RECORDS SUPPLIED below:

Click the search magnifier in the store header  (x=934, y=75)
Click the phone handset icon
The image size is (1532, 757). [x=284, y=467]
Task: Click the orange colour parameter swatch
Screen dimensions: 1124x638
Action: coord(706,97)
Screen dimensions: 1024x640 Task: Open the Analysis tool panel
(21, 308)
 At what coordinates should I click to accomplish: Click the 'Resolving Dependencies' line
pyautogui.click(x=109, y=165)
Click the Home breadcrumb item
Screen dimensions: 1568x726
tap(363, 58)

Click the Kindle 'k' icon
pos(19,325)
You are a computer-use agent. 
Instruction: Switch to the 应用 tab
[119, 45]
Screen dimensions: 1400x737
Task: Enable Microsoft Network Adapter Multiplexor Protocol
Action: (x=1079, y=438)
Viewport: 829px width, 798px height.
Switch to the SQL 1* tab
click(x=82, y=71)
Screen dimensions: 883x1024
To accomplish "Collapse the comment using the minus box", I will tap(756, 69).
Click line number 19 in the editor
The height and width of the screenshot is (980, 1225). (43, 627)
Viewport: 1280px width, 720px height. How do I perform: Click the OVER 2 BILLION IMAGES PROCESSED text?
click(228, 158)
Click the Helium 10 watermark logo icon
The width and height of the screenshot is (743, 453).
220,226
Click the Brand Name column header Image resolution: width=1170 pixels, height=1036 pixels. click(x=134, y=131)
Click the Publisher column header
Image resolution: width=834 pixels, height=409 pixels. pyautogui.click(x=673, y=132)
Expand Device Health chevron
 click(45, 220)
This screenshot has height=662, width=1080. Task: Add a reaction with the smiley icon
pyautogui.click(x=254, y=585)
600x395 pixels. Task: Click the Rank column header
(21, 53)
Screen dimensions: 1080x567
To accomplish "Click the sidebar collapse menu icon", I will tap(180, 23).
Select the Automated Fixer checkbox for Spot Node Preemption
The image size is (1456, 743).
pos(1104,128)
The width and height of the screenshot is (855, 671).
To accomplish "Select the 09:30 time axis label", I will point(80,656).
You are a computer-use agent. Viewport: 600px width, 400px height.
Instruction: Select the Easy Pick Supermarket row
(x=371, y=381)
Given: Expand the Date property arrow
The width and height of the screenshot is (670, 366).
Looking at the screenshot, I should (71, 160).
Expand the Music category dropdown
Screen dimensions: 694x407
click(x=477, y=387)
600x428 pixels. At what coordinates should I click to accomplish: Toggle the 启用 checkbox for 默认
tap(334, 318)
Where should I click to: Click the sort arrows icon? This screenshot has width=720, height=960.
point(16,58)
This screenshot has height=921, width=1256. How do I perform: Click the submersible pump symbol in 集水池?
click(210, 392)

End of RECORDS SUPPLIED.

-- TASK INSTRUCTIONS --
Where the word "will" occurs in a line of the records, copy that line.

-- EXERCISE SOLUTION --
To accomplish "Collapse the comment using the minus box", I will tap(756, 69).
To accomplish "Click the sidebar collapse menu icon", I will tap(180, 23).
To accomplish "Select the 09:30 time axis label", I will point(80,656).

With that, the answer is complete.